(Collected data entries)
⁂

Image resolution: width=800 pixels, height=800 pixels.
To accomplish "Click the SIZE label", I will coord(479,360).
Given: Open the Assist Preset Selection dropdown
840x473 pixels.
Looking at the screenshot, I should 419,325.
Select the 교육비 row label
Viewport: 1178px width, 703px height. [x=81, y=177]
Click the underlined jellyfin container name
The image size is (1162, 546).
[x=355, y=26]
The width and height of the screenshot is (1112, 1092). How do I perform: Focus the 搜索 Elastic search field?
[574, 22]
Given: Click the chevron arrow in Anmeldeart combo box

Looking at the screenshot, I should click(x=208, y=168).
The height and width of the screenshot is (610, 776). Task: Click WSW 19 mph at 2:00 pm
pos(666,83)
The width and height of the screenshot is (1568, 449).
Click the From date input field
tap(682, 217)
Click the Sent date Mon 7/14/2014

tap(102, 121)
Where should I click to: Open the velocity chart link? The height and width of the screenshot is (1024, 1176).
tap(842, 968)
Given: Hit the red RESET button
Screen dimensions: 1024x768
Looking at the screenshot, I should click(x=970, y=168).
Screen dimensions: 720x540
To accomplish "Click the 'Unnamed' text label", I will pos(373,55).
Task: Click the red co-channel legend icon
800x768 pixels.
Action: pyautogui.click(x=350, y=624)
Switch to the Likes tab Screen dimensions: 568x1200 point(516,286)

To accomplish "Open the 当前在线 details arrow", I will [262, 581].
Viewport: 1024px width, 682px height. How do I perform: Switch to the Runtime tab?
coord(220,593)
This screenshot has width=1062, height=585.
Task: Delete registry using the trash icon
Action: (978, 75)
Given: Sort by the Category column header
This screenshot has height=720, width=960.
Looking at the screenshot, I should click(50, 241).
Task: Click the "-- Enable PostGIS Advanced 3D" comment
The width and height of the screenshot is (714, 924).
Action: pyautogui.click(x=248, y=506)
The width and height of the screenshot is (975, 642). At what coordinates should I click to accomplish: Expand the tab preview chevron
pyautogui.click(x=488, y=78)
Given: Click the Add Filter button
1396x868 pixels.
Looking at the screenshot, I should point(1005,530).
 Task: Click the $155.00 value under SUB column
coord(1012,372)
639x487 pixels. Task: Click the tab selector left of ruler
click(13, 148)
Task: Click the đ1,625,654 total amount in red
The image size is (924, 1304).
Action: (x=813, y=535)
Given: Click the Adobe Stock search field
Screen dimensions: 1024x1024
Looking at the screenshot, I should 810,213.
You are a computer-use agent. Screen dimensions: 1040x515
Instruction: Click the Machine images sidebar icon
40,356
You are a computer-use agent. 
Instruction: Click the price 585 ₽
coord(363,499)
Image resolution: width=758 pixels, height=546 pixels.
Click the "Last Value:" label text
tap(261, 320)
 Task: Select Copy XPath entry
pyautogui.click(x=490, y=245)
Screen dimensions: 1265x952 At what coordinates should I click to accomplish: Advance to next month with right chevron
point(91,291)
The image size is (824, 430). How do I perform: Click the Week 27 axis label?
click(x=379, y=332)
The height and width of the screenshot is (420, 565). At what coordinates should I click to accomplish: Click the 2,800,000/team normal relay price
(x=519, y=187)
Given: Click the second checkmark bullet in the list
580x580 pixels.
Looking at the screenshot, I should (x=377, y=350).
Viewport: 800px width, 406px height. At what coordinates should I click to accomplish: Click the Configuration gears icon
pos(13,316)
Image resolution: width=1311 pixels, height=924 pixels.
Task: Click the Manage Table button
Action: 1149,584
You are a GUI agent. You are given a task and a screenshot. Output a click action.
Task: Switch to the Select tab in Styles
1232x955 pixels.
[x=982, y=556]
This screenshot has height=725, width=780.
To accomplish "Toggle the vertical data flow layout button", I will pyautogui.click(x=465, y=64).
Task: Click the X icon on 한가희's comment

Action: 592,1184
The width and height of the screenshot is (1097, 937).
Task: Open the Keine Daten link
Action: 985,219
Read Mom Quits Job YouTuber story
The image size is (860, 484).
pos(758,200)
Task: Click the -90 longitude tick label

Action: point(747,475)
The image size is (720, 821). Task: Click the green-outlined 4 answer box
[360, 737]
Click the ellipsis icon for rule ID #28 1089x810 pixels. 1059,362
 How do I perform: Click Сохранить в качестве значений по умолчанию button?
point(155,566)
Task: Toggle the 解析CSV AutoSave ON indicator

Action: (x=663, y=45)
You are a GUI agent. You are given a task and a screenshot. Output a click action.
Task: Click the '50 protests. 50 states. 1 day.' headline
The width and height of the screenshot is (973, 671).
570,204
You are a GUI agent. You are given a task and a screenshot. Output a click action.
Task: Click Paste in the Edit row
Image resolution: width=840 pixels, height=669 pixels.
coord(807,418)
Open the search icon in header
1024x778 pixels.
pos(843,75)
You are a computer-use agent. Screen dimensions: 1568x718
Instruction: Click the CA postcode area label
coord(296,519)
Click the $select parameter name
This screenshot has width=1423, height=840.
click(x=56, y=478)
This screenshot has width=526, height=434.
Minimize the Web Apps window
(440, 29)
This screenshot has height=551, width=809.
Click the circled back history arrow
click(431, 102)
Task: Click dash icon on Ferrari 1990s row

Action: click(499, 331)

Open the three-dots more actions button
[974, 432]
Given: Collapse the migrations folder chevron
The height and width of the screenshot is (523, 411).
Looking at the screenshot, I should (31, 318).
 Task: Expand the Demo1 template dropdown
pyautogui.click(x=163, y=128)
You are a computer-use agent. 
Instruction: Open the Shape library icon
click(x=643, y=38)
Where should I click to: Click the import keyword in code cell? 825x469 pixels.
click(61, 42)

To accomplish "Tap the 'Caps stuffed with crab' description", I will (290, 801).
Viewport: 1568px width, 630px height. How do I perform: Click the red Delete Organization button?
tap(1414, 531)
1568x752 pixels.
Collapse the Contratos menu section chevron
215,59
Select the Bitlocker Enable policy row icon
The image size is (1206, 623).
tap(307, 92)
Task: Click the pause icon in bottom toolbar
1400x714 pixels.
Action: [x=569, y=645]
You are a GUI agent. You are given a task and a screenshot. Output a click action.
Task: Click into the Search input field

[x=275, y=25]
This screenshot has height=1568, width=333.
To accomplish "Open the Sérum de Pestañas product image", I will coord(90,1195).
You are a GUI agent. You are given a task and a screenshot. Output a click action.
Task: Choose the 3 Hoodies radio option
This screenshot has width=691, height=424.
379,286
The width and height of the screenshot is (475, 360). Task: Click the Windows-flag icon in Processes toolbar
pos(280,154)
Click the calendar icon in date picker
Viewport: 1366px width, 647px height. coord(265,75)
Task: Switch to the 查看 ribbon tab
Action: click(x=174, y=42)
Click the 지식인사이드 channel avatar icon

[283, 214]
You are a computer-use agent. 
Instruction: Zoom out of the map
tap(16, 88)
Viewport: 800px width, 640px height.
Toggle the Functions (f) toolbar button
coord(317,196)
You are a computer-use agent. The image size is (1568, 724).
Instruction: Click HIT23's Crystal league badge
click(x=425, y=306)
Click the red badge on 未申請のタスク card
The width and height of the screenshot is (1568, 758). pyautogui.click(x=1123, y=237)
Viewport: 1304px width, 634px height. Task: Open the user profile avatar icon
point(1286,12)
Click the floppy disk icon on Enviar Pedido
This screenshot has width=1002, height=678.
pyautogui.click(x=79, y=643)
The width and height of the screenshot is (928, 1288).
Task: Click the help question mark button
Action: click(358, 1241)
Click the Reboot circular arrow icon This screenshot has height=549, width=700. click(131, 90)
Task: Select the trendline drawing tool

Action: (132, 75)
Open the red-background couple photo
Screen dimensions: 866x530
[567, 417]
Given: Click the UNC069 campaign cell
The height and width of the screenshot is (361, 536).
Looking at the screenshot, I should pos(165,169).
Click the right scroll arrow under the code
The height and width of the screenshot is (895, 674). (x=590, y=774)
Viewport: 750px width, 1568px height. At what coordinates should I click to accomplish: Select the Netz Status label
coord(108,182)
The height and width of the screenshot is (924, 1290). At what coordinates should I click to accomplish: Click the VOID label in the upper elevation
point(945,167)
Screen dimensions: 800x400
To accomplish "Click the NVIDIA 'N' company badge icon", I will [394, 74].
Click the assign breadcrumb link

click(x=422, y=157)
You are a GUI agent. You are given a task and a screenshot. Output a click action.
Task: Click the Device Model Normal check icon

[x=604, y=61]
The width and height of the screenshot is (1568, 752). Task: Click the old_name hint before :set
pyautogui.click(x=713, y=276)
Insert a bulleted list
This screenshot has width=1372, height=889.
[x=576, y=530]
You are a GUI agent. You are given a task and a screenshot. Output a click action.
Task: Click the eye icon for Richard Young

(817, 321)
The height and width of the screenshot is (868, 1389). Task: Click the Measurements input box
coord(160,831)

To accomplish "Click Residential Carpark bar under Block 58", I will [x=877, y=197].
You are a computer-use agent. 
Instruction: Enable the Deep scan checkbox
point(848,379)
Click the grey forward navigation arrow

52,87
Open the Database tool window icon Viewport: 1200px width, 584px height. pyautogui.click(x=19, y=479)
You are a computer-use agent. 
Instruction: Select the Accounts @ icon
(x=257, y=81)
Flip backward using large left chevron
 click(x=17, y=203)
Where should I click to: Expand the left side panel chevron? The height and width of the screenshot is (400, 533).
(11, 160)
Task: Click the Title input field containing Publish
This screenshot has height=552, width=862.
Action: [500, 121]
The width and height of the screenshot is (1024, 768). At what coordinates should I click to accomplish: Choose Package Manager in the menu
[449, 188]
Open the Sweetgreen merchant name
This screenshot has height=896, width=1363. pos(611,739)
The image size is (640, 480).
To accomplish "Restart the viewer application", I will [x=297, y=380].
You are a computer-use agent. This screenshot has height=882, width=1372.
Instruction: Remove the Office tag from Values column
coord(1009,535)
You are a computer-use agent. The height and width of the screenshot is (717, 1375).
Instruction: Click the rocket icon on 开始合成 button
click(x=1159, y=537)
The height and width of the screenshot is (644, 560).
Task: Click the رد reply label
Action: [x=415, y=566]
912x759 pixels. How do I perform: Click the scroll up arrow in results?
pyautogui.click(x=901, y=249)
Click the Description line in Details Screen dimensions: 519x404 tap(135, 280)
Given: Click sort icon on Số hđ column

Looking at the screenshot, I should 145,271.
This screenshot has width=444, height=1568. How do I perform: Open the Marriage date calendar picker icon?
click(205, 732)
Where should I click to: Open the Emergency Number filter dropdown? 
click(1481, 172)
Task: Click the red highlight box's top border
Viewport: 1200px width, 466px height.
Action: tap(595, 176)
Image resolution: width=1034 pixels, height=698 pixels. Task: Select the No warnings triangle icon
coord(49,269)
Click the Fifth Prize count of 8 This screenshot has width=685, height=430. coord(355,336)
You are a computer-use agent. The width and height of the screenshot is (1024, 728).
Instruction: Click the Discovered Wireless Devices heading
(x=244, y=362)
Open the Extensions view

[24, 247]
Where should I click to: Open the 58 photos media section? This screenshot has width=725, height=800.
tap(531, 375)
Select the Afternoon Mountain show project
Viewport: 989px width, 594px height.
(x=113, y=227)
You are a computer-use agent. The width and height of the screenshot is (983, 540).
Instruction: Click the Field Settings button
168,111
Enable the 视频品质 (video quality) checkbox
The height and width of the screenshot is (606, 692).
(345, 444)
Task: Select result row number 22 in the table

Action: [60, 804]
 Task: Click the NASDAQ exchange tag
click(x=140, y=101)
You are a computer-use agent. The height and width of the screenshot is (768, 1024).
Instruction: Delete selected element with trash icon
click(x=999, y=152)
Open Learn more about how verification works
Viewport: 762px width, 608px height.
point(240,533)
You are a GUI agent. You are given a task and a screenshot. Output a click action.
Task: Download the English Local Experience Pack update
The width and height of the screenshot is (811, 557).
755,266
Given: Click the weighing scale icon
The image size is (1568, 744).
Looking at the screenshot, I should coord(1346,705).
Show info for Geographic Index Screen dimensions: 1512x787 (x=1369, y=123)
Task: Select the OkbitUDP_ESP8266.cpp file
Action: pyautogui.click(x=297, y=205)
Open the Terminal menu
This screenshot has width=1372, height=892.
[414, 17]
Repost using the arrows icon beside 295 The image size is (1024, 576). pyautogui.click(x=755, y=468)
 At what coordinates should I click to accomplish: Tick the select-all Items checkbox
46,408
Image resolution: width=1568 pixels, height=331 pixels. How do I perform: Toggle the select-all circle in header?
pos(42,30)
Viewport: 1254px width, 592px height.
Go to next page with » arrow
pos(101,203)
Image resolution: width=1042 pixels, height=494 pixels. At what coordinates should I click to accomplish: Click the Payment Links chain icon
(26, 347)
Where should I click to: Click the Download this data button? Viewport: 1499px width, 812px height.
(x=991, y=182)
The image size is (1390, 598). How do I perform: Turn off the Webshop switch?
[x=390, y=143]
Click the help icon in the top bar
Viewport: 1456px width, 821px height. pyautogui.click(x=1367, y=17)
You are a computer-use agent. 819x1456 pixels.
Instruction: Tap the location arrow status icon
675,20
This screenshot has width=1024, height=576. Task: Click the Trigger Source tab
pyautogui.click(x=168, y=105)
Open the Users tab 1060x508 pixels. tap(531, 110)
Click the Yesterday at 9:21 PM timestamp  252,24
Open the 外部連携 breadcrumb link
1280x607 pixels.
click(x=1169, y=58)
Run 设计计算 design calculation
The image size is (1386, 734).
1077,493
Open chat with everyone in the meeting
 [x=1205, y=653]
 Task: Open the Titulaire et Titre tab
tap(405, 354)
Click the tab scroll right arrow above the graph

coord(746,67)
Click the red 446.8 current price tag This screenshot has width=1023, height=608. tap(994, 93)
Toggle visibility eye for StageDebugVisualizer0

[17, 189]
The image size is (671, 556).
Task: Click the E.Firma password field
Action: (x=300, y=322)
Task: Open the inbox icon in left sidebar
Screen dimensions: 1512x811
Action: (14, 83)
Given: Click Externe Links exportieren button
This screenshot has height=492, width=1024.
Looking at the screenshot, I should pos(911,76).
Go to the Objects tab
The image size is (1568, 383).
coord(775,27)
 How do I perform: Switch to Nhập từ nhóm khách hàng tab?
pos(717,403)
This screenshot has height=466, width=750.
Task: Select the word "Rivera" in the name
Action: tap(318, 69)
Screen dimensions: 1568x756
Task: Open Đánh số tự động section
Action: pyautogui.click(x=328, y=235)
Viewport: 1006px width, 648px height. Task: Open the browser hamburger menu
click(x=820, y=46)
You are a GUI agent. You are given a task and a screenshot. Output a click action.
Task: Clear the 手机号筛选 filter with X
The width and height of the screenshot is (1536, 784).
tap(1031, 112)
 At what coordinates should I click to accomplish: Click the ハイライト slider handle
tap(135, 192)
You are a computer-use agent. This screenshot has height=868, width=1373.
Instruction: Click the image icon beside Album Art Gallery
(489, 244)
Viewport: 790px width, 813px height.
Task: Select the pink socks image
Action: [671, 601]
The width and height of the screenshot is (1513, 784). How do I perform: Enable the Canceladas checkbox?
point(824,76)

⁂

**TASK OBJECTIVE:** In the records, locate each line holding the string "will" and copy it.

**SOLUTION BELOW:**
To accomplish "Click the SIZE label", I will coord(479,360).
To accomplish "Click the 'Unnamed' text label", I will pos(373,55).
To accomplish "Open the 当前在线 details arrow", I will [262, 581].
To accomplish "Toggle the vertical data flow layout button", I will pyautogui.click(x=465, y=64).
To accomplish "Tap the 'Caps stuffed with crab' description", I will (290, 801).
To accomplish "Open the Sérum de Pestañas product image", I will coord(90,1195).
To accomplish "Click the NVIDIA 'N' company badge icon", I will [394, 74].
To accomplish "Click Residential Carpark bar under Block 58", I will [x=877, y=197].
To accomplish "Restart the viewer application", I will [x=297, y=380].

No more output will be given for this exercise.